*** DATA ***

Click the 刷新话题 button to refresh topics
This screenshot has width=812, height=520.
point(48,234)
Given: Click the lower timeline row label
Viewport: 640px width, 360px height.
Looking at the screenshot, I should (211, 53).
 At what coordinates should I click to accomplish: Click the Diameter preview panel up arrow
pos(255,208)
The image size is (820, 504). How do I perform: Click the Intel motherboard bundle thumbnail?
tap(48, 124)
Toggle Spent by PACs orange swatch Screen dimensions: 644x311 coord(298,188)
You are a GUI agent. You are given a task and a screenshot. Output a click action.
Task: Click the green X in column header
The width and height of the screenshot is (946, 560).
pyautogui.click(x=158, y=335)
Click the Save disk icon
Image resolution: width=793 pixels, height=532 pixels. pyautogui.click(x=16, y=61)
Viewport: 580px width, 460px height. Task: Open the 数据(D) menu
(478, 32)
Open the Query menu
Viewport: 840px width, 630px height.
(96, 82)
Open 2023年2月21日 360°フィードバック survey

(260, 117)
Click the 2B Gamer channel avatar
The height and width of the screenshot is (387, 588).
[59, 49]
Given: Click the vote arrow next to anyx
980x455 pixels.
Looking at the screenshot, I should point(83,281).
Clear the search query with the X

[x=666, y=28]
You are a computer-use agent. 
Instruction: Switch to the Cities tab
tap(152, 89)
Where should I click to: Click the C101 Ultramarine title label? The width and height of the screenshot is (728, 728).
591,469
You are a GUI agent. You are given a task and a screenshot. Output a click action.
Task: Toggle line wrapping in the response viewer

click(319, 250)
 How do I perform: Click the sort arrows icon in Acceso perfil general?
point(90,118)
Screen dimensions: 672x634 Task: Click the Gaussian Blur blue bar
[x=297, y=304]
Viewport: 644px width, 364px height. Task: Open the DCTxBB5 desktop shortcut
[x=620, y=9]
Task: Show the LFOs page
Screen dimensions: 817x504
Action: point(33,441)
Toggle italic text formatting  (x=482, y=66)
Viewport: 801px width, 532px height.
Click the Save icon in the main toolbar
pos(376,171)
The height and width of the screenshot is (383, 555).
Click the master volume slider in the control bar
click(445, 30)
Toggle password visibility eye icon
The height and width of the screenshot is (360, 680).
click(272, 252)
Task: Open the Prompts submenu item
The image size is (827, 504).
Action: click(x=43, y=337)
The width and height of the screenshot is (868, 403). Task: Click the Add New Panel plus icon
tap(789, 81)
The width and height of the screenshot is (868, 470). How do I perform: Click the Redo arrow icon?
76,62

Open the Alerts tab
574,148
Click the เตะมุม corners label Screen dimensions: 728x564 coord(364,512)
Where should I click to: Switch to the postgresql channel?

*** End of DATA ***

What is needed is a word-for-word copy of the records.

_SOLVED EXERCISE_.
Click the 刷新话题 button to refresh topics
This screenshot has width=812, height=520.
point(48,234)
Given: Click the lower timeline row label
Viewport: 640px width, 360px height.
Looking at the screenshot, I should (211, 53).
 At what coordinates should I click to accomplish: Click the Diameter preview panel up arrow
pos(255,208)
The image size is (820, 504). How do I perform: Click the Intel motherboard bundle thumbnail?
tap(48, 124)
Toggle Spent by PACs orange swatch Screen dimensions: 644x311 coord(298,188)
You are a GUI agent. You are given a task and a screenshot. Output a click action.
Task: Click the green X in column header
The width and height of the screenshot is (946, 560).
pyautogui.click(x=158, y=335)
Click the Save disk icon
Image resolution: width=793 pixels, height=532 pixels. pyautogui.click(x=16, y=61)
Viewport: 580px width, 460px height. Task: Open the 数据(D) menu
(478, 32)
Open the Query menu
Viewport: 840px width, 630px height.
(96, 82)
Open 2023年2月21日 360°フィードバック survey

(260, 117)
Click the 2B Gamer channel avatar
The height and width of the screenshot is (387, 588).
[59, 49]
Given: Click the vote arrow next to anyx
980x455 pixels.
Looking at the screenshot, I should point(83,281).
Clear the search query with the X

[x=666, y=28]
You are a computer-use agent. 
Instruction: Switch to the Cities tab
tap(152, 89)
Where should I click to: Click the C101 Ultramarine title label? The width and height of the screenshot is (728, 728).
591,469
You are a GUI agent. You are given a task and a screenshot. Output a click action.
Task: Toggle line wrapping in the response viewer

click(319, 250)
 How do I perform: Click the sort arrows icon in Acceso perfil general?
point(90,118)
Screen dimensions: 672x634 Task: Click the Gaussian Blur blue bar
[x=297, y=304]
Viewport: 644px width, 364px height. Task: Open the DCTxBB5 desktop shortcut
[x=620, y=9]
Task: Show the LFOs page
Screen dimensions: 817x504
Action: point(33,441)
Toggle italic text formatting  (x=482, y=66)
Viewport: 801px width, 532px height.
Click the Save icon in the main toolbar
pos(376,171)
The height and width of the screenshot is (383, 555).
Click the master volume slider in the control bar
click(445, 30)
Toggle password visibility eye icon
The height and width of the screenshot is (360, 680).
click(272, 252)
Task: Open the Prompts submenu item
The image size is (827, 504).
Action: click(x=43, y=337)
The width and height of the screenshot is (868, 403). Task: Click the Add New Panel plus icon
tap(789, 81)
The width and height of the screenshot is (868, 470). How do I perform: Click the Redo arrow icon?
76,62

Open the Alerts tab
574,148
Click the เตะมุม corners label Screen dimensions: 728x564 coord(364,512)
Where should I click to: Switch to the postgresql channel?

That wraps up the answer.